* European stocks rise, Asian ex-Japan hit 3-month highs
* Oil pressured as Syria worries recede further
* Wall Street seen opening 0.6-0.7 percent higher
* China industrial output, retail sales add to optimism
* Safe-haven government bonds back-pedal
By Marc Jones
LONDON, Sept 10 World shares climbed to a near one-month high and oil slipped with benchmark government bonds on Tuesday after the risk of U.S.-led military action against Syria receded and Chinese data proved stronger than expected.
Riskier assets rallied after Monday's comments from U.S. President Barack Obama that Russia's plan to put Syrian chemical weapons under international control could be a breakthrough in the crisis.
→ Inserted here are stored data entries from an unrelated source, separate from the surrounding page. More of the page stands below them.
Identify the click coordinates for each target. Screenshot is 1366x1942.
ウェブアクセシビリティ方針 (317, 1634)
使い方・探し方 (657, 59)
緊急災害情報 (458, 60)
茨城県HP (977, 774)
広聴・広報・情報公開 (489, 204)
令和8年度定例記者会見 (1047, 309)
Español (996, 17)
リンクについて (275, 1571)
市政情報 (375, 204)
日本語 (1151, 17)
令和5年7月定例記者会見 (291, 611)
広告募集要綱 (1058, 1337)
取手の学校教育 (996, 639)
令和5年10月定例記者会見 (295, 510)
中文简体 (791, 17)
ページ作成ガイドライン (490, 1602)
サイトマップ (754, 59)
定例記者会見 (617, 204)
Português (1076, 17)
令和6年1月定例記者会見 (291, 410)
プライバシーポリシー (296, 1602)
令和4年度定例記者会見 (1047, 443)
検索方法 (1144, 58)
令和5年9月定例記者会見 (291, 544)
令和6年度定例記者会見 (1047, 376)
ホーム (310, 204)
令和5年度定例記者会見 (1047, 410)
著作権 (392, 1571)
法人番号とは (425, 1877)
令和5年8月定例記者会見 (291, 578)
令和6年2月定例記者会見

The rally was spurred by upbeat industrial and retail figures from China.
Equity markets were performing particularly strongly and Wall Street was expected to add 0.6-0.7 percent to the previous session's 1 percent jump when trading resumes.
MSCI's world index, which tracks 45 countries, was already on course to chalk up its longest run of daily gains since December as a 1.2 percent jump in European shares followed a 3-month high for Asian stocks.
"What we are seeing is being driven by the tensions in Syria being watered down a bit and a strong performance in the Asian and U.S. markets overnight," said Lee Curtis, a sales trader at City Index in London.
"We had clients buying into the market first thing after the Chinese data, and they continue to hold their longs (bets on further rises) as well so they seem pretty bullish."
Russia's proposal to work with Damascus to put its chemical weapons under international control could avert planned U.S. action although Obama said on Monday he will keep trying to convince politicians to back military action.
Analysts warned it could be only a pause in the tensions but a Russian media report that Syria had accepted the plan further stimulated risk appetite.
Oil accelerated its fall to just above $112 a barrel, its lowest in two weeks, while U.S. and German government bonds and gold and other precious metals were also back-pedalling.
Lower oil prices are supportive for global growth and usually a particularly positive development for Asia, a region that relies heavily on imports for its energy needs.
MSCI's broadest index of Asia-Pacific shares outside Japan ended at its highest since early June as it extended its gains for the week to 2.5 percent, while Tokyo's Nikkei closed 1.5 percent higher.
Upbeat industrial output and retail sales data from China on Tuesday added to evidence that its economic slowdown may have bottomed out.
Enthusiasm for hard-hit emerging markets continued to revive after last week's weaker-than-expected U.S. jobs data which muted expectations about how fast the Federal Reserve would scale back its stimulus policy.
A Reuters poll on Monday showed economists generally expect the Fed to announce a reduction in its $85 billion monthly bond-buying programme by just $10 billion.
The MSCI emerging equities index was at a three-month high as the day's 1.4 percent rise took its rally over the last nine trading sessions to almost 9 percent.
Societe Generale strategist Benoit Anne warned it could prove to be a short-term bounce.
But Bill Street, head of EMEA investments at State Street in London, challenged that view. "When the developed markets are getting back on their feet, I just don't understand at what point that is bad for emerging markets," Street said.
DOLLAR, EURO CLIMB, YEN RETREATS
The cooling Syria tensions and the better China data helped the dollar shake off some of its recent sluggishness and the euro sidestep some weaker-than-expected French output figures.
The broader currency market trend away from safe-havens sent Japan's yen back below 100 to the dollar and to a seven-week low against the euro, while the Swiss franc also lost ground. However, the dollar remained near a 1-1/2 week low against a basket of major currencies.
Adding to uncertainty, San Francisco Federal Reserve Bank President John Williams said on Monday he hasn't made up his mind yet over whether to support a reduction in Fed bond purchases.
But "geopolitical risks around Syria are a bit smaller and we also had some decent numbers out of China. This is a good combination to go into riskier currencies, so people are moving out of the classic safe havens like the yen and Swiss franc," said Arne Lohmann Rasmussen, head of FX research at Danske Bank.